## Provided text
»»
I got the gist of it, but I don't have sufficient knowledge of mathematics to derive the expression myself. I tried approximating it with a normal distribution using the following equation to find the final SD after n days, which is pretty accurate if n is small, but the distribution becomes increasingly skewed as the number of days increases: ##SD_{final} = \sqrt {nSD_{initial}^2}##

I have no idea how to use the log-normal distribution to remediate this. Any help will be appreciated.
I've never used one either, but the principle seems simple enough.

With a normal distribution, you'd be looking at a distribution of percentage growth which is centered on 0% growth with standard deviation 3.5%. So we are talking about a bell shaped curve roughly from 96.5% to 103.5% of the morning's starting value.

If we represent those values as natural logs, that's ln(96.5%) to ln(103.5%). Using the small log approximation, that's about -0.035 to +0.035. If precision is important, you could transform the normal distribution more carefully, taking the natural log of every value.
««
## Set problem 1
Condense the paragraph of the provided text that begins "With a normal distribution, you'd be looking at" into a short bulleted list that keeps its main facts.
## Set problem 2
Reproduce the stretch of the provided text from "I got the gist" through "morning's starting value." verbatim.
## Set problem 3
According to the provided text, why does the normal-distribution formula for the final SD after n days lose accuracy as n grows?

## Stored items
»»
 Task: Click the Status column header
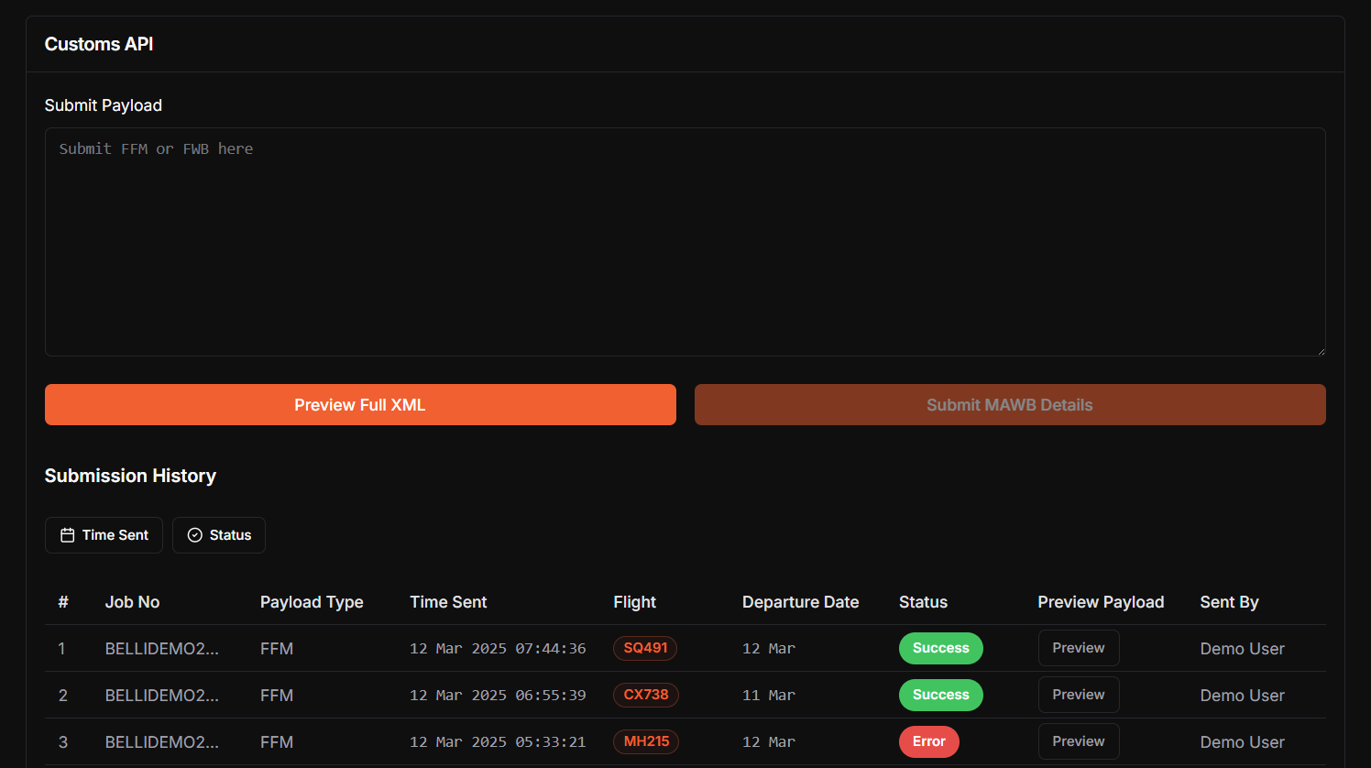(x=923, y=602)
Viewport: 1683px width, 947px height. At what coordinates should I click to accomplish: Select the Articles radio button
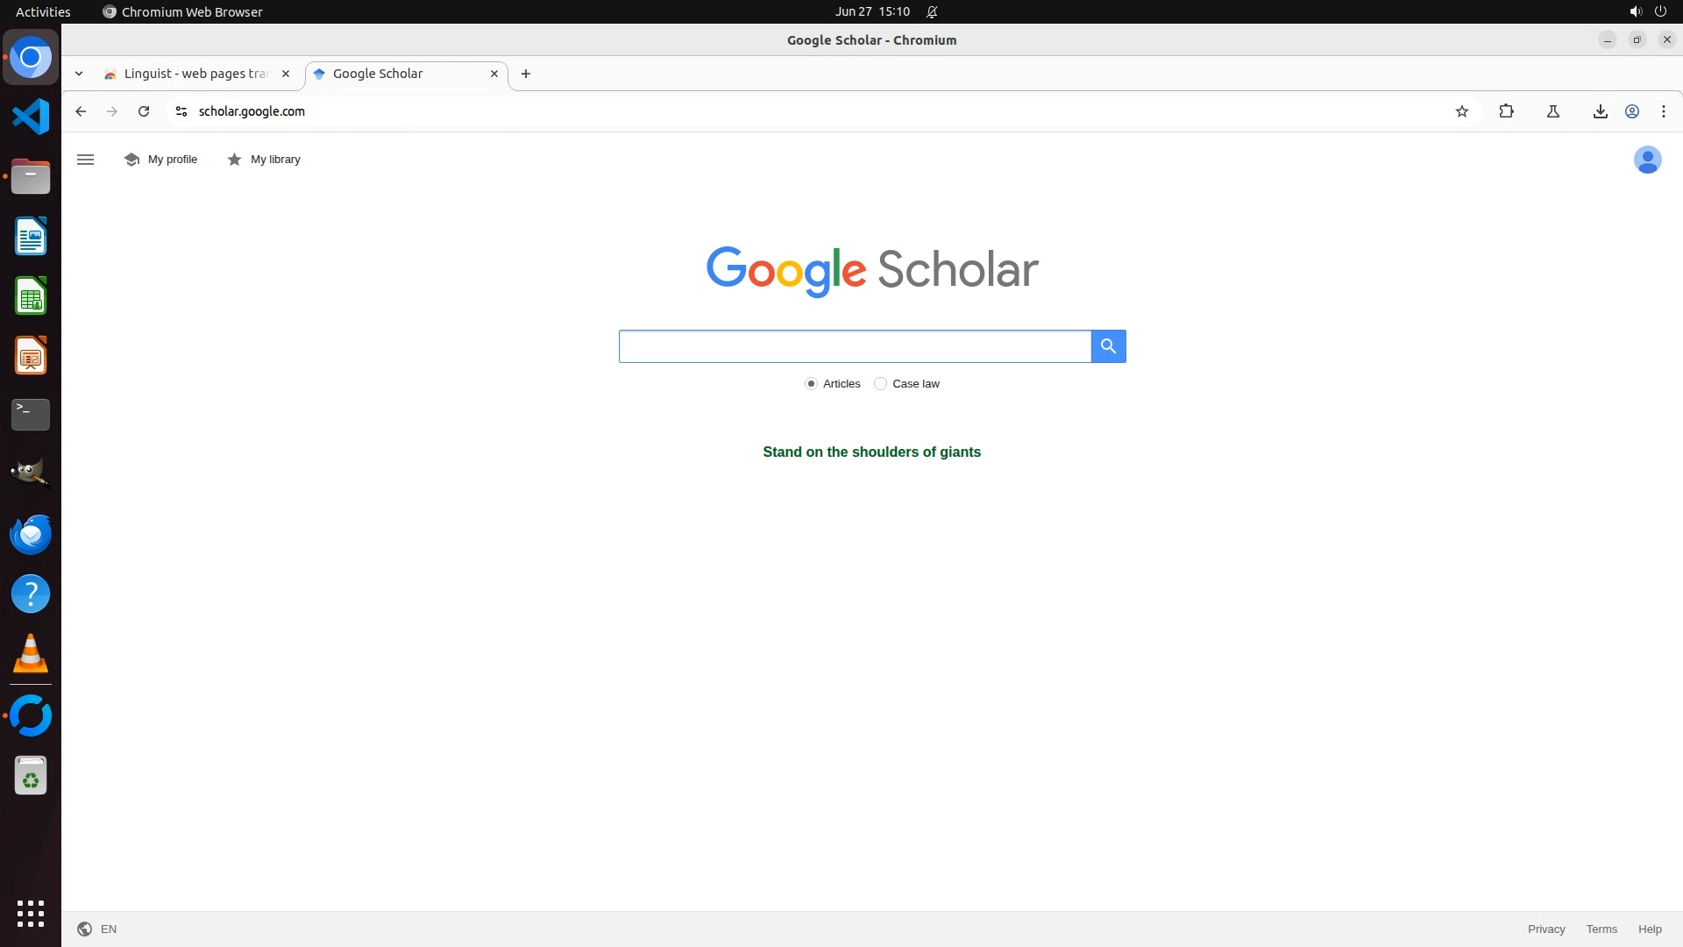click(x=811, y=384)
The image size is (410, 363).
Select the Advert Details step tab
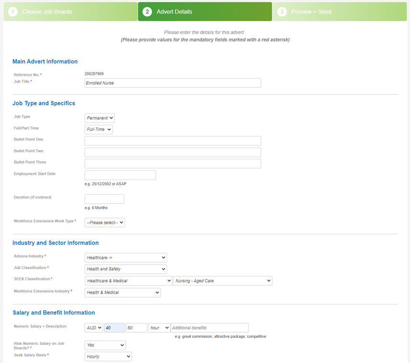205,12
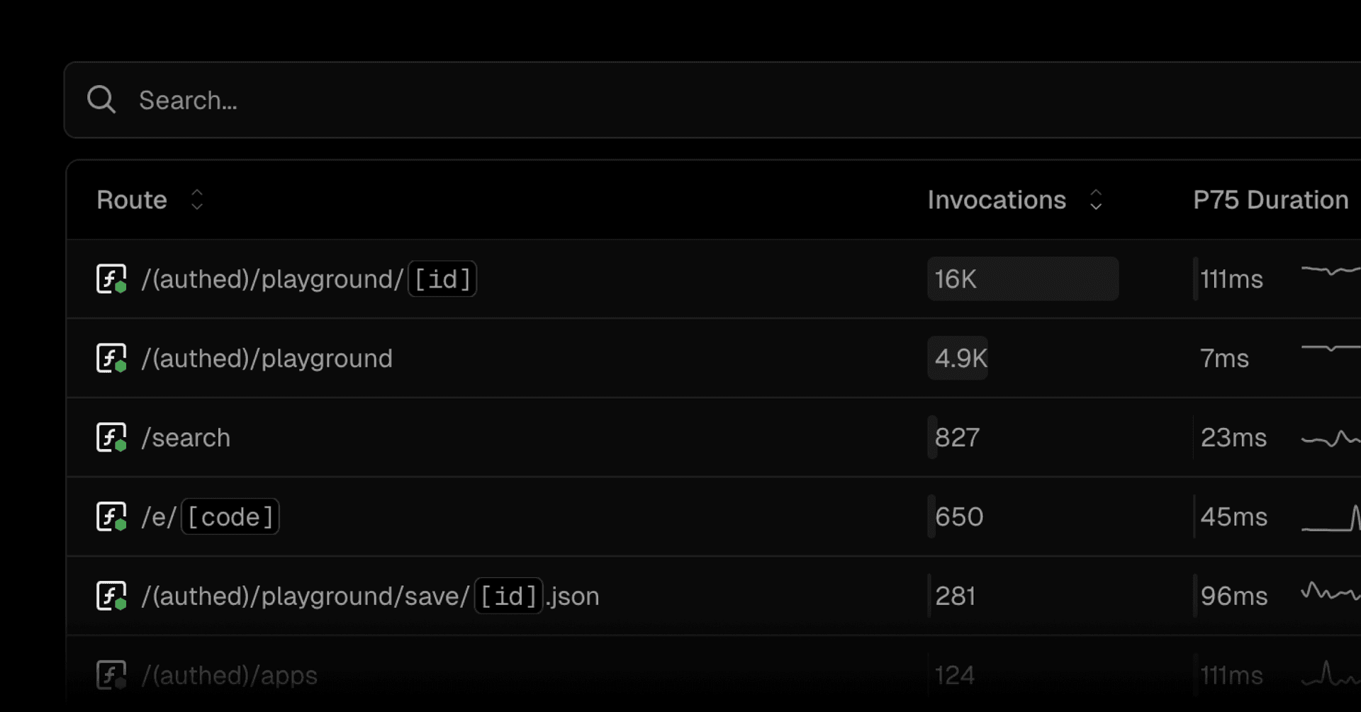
««
»»
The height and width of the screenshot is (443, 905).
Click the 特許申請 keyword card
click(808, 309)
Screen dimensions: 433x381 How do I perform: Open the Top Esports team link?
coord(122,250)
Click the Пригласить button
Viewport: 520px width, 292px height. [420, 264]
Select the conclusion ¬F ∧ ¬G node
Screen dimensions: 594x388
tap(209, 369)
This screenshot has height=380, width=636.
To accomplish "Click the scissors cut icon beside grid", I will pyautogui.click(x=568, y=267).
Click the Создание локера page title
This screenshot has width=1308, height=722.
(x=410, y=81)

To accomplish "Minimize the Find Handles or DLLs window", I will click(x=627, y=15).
««
## Full output 1
- Under a normal distribution, percentage growth is centered on 0% with a standard deviation of 3.5%.
- This gives a bell-shaped curve running roughly from 96.5% to 103.5% of the morning's starting value.

## Full output 2
I got the gist of it, but I don't have sufficient knowledge of mathematics to derive the expression myself. I tried approximating it with a normal distribution using the following equation to find the final SD after n days, which is pretty accurate if n is small, but the distribution becomes increasingly skewed as the number of days increases: ##SD_{final} = \sqrt {nSD_{initial}^2}##

I have no idea how to use the log-normal distribution to remediate this. Any help will be appreciated.
I've never used one either, but the principle seems simple enough.

With a normal distribution, you'd be looking at a distribution of percentage growth which is centered on 0% growth with standard deviation 3.5%. So we are talking about a bell shaped curve roughly from 96.5% to 103.5% of the morning's starting value.

## Full output 3
The formula is fairly accurate only when n is small. As the number of days increases, the distribution becomes increasingly skewed, so a normal approximation fits it less well.